Bu dönüşümün parçası olarak yola devam edebilmemiz için sürdürülebilir fikirler üretip, kurumlar oluşturabiliyor, ekonomiler yaratabiliyor muyuz?
Başarı devamlılık ister. Geleceğe uyumlu kendi girişimcilik kültürümüzü geliştirebiliyor, yeni eğitim metotları, yeni politikalar oluşturabiliyor muyuz?
Yoksa hala bugünün doğruları ile yarınları kurabileceğimizi mi umuyoruz?
Yenilikçiliğe, Ar-Ge’ye, gelecek nesillere yatırımı öncelikli programı yapabilen ülkeler, geleceğin kazananları, yapamayanlar kaybedeni olacaklardır!

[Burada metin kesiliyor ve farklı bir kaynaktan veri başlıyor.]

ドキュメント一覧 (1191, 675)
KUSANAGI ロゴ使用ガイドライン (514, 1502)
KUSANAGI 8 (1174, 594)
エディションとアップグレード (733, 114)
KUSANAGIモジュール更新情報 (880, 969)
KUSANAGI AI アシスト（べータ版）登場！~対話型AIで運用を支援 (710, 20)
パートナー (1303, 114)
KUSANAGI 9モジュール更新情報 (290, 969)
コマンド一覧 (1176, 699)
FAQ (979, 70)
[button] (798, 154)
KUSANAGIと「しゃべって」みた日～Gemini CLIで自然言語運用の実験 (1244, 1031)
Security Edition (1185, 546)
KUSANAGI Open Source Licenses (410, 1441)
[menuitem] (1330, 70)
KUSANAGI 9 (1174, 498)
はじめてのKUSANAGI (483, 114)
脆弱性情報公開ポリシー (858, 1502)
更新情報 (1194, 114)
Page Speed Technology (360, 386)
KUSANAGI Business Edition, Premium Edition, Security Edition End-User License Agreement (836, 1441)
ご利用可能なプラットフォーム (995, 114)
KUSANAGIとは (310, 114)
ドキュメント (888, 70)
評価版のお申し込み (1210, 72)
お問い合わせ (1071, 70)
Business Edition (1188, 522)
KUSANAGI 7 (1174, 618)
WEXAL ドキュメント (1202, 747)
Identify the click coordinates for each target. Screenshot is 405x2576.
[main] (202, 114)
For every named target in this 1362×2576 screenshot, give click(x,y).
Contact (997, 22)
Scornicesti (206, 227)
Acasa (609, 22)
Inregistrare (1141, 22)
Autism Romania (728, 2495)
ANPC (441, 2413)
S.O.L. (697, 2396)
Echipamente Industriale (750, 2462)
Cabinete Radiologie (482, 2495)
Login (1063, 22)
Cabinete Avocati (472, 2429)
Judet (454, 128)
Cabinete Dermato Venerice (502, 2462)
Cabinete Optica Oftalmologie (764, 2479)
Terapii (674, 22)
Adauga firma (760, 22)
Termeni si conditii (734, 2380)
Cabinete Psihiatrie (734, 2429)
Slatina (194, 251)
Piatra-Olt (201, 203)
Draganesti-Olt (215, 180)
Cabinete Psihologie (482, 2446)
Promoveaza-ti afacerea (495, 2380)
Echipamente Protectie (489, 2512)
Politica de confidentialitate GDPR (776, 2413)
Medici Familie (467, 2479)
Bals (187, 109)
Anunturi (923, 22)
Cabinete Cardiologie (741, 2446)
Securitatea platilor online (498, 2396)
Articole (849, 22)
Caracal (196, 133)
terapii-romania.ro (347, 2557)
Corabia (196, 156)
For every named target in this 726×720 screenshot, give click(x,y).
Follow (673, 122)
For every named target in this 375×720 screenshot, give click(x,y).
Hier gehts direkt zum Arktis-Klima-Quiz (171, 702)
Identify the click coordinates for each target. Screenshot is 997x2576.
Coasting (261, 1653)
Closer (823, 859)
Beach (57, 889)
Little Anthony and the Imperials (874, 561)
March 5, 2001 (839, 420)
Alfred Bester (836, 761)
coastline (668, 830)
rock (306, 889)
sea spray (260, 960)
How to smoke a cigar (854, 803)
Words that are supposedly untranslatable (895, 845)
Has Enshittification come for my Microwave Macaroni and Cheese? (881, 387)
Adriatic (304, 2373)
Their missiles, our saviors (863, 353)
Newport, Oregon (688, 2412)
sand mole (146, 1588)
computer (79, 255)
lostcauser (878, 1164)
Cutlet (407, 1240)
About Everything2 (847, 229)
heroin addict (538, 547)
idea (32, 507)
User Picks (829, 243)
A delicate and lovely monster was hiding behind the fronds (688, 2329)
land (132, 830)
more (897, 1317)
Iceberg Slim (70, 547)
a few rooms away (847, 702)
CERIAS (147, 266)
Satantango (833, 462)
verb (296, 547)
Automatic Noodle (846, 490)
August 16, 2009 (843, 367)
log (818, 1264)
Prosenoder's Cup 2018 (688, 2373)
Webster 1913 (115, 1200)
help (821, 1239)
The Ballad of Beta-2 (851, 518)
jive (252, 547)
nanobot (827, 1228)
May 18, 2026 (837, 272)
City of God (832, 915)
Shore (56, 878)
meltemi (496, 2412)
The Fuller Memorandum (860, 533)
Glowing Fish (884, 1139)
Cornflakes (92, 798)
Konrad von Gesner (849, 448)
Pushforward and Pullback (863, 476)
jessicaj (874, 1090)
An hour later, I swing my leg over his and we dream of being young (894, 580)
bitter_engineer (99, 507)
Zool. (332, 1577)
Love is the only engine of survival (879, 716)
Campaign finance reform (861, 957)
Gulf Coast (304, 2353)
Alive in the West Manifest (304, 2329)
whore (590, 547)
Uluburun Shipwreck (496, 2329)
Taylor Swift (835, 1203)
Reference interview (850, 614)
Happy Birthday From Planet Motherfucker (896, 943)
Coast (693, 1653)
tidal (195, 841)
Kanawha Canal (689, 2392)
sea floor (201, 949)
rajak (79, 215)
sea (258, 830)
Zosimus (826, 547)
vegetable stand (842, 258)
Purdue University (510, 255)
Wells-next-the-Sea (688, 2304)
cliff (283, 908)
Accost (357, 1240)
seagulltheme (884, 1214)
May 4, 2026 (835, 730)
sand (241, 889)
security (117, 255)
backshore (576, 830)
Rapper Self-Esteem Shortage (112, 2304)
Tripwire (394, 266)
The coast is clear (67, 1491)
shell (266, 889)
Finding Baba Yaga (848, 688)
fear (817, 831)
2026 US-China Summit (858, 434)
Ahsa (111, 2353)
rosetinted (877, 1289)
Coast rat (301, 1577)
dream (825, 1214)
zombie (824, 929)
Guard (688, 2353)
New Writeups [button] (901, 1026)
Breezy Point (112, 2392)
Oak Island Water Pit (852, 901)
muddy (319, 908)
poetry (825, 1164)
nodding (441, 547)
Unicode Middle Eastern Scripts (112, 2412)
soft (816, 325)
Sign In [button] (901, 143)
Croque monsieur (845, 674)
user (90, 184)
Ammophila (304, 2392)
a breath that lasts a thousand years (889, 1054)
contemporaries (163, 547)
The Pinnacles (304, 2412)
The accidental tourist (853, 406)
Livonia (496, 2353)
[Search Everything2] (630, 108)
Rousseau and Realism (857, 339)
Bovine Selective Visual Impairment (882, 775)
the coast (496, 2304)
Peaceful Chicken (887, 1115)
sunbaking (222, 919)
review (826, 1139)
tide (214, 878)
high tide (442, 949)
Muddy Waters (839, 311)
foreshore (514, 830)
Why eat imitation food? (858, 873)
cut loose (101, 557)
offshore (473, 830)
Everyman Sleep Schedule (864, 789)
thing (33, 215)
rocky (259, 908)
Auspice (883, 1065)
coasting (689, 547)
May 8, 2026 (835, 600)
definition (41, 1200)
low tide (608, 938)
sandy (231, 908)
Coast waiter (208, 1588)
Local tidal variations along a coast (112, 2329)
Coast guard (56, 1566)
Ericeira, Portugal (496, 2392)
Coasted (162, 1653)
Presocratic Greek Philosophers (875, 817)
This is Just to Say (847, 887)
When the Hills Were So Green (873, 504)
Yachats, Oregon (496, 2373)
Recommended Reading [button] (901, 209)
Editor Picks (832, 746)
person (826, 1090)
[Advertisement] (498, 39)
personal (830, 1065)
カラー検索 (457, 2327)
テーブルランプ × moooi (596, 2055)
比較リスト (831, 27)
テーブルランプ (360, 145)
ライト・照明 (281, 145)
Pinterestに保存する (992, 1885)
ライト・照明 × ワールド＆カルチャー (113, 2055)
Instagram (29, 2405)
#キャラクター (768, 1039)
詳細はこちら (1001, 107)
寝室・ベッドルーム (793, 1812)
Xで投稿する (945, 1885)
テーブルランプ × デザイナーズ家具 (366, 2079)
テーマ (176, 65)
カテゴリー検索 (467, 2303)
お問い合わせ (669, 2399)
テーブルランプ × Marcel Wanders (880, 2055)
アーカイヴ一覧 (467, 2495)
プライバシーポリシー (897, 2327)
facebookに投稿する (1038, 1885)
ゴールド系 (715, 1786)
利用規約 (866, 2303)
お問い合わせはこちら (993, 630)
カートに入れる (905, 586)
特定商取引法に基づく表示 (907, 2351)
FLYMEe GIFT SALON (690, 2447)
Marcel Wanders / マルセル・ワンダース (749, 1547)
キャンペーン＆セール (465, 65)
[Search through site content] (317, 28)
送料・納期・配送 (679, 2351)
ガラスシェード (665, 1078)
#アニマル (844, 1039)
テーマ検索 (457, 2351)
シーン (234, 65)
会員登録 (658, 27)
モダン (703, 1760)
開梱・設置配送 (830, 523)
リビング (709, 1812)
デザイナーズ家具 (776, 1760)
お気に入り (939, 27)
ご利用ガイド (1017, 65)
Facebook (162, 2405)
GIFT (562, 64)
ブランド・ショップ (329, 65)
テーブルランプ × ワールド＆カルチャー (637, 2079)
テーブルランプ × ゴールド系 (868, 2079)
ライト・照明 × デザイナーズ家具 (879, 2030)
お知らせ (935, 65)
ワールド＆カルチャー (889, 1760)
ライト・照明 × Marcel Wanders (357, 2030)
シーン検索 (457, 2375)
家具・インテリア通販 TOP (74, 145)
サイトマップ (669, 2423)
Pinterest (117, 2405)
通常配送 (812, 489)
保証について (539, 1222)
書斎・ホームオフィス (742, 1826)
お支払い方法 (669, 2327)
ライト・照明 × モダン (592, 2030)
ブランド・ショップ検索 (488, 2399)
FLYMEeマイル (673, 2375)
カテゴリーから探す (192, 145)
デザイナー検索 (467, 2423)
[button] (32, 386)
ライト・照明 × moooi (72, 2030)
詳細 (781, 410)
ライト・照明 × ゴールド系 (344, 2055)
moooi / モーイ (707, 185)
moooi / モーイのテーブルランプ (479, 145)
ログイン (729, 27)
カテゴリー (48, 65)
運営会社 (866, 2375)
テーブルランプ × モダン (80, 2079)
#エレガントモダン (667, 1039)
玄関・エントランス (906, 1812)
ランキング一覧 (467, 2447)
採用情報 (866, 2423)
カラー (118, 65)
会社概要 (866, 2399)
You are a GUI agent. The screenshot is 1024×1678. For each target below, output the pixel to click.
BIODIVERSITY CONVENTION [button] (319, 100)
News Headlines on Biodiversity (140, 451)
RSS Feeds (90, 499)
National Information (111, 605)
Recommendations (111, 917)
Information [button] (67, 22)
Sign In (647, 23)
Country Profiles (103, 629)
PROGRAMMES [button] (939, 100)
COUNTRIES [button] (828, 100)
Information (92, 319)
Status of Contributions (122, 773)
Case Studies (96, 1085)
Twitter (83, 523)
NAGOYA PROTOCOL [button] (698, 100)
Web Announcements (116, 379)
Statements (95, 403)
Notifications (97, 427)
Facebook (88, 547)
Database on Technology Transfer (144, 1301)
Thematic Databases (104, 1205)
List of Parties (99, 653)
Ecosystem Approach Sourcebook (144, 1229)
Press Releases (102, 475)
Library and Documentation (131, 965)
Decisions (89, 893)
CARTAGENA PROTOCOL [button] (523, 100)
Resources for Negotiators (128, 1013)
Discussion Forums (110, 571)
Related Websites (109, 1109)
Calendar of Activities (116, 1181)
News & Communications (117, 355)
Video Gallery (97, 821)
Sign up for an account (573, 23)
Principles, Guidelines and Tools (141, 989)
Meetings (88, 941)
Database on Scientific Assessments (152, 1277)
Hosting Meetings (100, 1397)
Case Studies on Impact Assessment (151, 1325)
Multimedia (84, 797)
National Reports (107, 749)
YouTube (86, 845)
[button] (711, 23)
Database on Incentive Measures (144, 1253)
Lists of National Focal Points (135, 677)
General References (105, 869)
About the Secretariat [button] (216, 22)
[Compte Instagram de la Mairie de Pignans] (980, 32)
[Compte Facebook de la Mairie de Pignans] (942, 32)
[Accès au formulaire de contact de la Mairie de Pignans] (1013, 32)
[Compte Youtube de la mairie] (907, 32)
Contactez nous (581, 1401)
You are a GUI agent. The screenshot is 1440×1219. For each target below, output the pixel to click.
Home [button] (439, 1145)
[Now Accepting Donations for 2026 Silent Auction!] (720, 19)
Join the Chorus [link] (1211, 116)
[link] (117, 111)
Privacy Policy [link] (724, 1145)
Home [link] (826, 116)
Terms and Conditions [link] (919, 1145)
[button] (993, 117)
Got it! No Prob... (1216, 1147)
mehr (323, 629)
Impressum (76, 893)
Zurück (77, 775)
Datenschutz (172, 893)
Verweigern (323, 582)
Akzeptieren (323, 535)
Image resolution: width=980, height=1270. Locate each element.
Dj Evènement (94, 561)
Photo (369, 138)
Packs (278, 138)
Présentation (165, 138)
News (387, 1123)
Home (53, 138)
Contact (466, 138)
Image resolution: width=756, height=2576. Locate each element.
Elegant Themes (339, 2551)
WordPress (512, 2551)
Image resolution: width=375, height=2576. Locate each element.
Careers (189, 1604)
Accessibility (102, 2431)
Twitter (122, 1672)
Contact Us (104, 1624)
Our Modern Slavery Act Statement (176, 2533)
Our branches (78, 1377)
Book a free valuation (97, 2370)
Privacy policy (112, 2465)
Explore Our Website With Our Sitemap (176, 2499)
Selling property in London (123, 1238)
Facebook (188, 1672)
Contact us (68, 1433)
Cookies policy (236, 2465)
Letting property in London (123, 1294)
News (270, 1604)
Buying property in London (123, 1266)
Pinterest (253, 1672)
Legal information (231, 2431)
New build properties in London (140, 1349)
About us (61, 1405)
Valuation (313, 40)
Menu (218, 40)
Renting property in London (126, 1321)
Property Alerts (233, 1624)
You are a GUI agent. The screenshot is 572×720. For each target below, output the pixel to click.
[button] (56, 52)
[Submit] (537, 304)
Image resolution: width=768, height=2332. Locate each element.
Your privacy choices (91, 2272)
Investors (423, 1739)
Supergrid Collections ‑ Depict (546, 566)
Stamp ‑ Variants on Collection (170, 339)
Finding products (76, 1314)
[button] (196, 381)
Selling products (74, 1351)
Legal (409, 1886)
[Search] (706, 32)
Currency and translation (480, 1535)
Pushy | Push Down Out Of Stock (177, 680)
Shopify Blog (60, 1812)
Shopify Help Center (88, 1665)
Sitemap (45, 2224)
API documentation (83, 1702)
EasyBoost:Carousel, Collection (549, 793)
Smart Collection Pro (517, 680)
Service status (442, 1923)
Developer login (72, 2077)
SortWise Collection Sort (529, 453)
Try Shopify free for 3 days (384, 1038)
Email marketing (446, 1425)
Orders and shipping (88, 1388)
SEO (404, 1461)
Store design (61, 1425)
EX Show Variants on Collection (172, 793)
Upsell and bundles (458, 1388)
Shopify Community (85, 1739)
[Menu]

Böylesine büyük olumlu gelişmelerin yaşandığı dünyamızda teknolojiyle yarışan siyasetin yanı sıra bir başka güç daha vardır. Onun da adı terör, savaş ve istemsiz göçtür. Geleceğimizi ilgilendiren bu konularda bilge adamların yanı sıra vizyon sahibi genç insanların neler düşündüklerini “Barış, Siyaset ve Teknoloji” adıyla 21. Avrasya Ekonomi Zirvesi’nde ele alacağız.
21. Avrasya Ekonomi Zirvesi’nin amacı, var olan sorulara cevap oluşturabilecek yararlı tartışmaların yapıldığı, zorlukların ve fırsatların konuşulduğu, sonuçlarla yüzleşildiği, vakaları ve ilham kaynaklarını bir araya getirecek bir platform oluşturmaktır.
En önemli katkısı ise diyalog kültürünü hakim kılmaktır. Zira fikir paylaşımının olmadığı bir dünyada gerçek anlamda bir ilerlemeden söz edilemez. Zirve’nin çıktılarının ülkelerimizin ekonomik ve demokratik gelişimine katkı sağlamasına yardımcı olacağını ümit ediyoruz.
KobiEfor: Gelecek yılın bir değerlendirmesini yapacak olursanız Türk ekonomisinin geleceği ile ilgili neler söylemek istersiniz?
Akkan Suver: Bildiğiniz gibi Türkiye, dünyanın on sekizinci, Avrupa’nın yedinci büyük ekonomisidir. Tek haneli enflasyonla hedefe uyumlu çalışmalar yapıldığını görüyoruz. Gelecek yılın büyüme hedefinin yüzde 5.5’le gerçekleşebilmesi konusunda planlar yapıldığının farkındayız. Büyüme performansının son 15 yılda ciddi şekilde arttığı ve kişi başına gelir seviyemizi önemli oranlarda iyileştirdiğimiz bir gerçektir. Bu gerçeği göz ününde tutarak söyleyebiliriz ki yönetilebilir cari açık politikasında sapma olmazsa ve mali disiplinin korunmasında kararlılık sürerse 2018 yılında dengeli bir ekonomi yakalayabiliriz.
Özellikle dış ülkelerde artan müteahhitlik hizmetlerimizin ve turizm girdilerinin de gelecek yılın önemli ekonomik parametreleri olacağına inanıyorum. Yabancı sermaye girişi ve yabancı yatırımcıların Türkiye’ye daha çok gelebilmelerinin sağlanması da ekonomimizin boyutlarında genişlik yaratabilecek bir seviyeye ulaşmamıza imkan sağlayabilecektir. Bütün bunlar Türkiye’nin 2018 yılında sahip olabileceği imkanlardır. Bu imkanların çeşitlendirilmesi, çoğaltılabilmesi ise uzlaşı ile mümkündür. Ekonomik göstergenin daha da iyi olabilmesi ise sakin ve ılıman bir ülke konumuna gelmekle de orantılıdır. Zira siyaset gibi ekonomi de bir uzlaşı sanatıdır.